Capital targeting commercial real estate grew by 5 percent to reach a record $429 billion, according to a DTZ report. The property services firm said that with target gearing remaining flat at 55 percent, the growth in capital was being driven by increased equity.
The firm’s Great Wall of Money report shows that the increase was driven by greater capital targeting the Americas – up by 12 percent to $166 billion. Asia Pacific recorded a 4 percent increase in capital to $122 billion. In contrast, EMEA registered a 1 percent fall in capital to $141 billion.
“The drop in capital targeting EMEA reflects the strength of the dollar against the Euro,” Nigel Almond, head of capital markets research at DTZ, commented.
“In Euro equivalents, available capital rose 12 percent over the past six months from €111 billion to €124 billion, but a 12 percent fall in the Euro wiped out these gains. However with two thirds of capital raised within the region, currency fluctuation is unlikely to have any impact on available capital raised in Euros.
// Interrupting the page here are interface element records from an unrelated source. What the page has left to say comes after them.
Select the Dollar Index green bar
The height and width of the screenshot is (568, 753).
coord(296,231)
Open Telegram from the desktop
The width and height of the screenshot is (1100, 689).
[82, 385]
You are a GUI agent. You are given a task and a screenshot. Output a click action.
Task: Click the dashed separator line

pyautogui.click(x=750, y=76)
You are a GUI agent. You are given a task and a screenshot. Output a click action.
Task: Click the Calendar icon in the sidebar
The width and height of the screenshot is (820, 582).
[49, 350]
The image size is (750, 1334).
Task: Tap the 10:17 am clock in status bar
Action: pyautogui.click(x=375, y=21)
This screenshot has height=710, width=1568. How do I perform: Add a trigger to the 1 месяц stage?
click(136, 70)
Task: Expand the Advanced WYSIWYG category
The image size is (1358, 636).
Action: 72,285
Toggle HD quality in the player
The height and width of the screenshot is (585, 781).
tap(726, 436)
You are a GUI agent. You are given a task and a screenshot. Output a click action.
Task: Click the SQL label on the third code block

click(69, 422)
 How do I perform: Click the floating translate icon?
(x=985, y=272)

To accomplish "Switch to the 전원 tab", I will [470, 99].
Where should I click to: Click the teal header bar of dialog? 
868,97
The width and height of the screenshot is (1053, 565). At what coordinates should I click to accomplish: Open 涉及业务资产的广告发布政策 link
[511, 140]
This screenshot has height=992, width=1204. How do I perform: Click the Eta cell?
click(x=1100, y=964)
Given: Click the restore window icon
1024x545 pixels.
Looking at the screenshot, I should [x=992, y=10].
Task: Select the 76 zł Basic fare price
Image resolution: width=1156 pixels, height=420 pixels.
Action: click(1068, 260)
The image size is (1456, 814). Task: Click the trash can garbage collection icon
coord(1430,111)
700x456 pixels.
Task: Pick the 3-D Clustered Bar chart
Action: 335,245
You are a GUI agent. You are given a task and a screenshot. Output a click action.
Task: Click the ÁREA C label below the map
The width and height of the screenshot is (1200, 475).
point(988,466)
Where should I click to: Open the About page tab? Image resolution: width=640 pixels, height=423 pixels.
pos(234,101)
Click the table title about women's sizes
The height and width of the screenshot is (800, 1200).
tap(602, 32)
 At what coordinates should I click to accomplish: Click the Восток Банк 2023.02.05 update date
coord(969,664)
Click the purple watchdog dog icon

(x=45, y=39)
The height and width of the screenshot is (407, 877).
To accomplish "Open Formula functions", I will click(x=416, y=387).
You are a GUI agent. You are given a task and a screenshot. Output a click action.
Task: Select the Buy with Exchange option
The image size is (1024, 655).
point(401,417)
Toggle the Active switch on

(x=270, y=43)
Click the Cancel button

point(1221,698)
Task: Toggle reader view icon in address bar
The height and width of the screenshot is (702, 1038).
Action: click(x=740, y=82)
With much of the other third raised in dollars, investors will be able to make their capital go further compared to six months ago.”
Non-listed funds continued to dominate capital raising, accounting for 60 percent of available capital, but listed companies have continued to increase their share to nearly a quarter of all capital raised.
Yet, this buoyant capital raising environment will not last forever as bond yields are expected to rise and the relative attractiveness of commercial real estate is expected to diminish, especially across Europe and the US, DTZ forecasted.
“The expectation of diminishing value and strong growth in capital means funds are rushing to an early close. Our analysis shows completed raising grew 13 percent, whilst the level of capital in the process of raising has begun to fall,” said Almond.